- **RECORDS FOR THIS EXERCISE**:
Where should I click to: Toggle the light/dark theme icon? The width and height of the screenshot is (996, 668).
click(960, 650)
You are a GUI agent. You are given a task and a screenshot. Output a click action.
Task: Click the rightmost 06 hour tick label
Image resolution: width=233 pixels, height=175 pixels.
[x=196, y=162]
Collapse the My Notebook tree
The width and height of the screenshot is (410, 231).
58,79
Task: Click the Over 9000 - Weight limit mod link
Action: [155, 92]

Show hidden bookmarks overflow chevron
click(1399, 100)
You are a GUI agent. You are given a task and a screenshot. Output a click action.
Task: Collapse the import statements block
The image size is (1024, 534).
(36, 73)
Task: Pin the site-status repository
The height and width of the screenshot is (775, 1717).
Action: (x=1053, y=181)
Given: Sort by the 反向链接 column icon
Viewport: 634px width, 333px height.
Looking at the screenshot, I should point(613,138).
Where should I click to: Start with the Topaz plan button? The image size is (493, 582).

- **AIM OF THE TASK**:
Copy exactly. The range runs from the line containing "The height and" through the last line of the data.

- **TASK SOLUTION**:
The height and width of the screenshot is (775, 1717).
Action: (x=1053, y=181)
Given: Sort by the 反向链接 column icon
Viewport: 634px width, 333px height.
Looking at the screenshot, I should point(613,138).
Where should I click to: Start with the Topaz plan button? The image size is (493, 582).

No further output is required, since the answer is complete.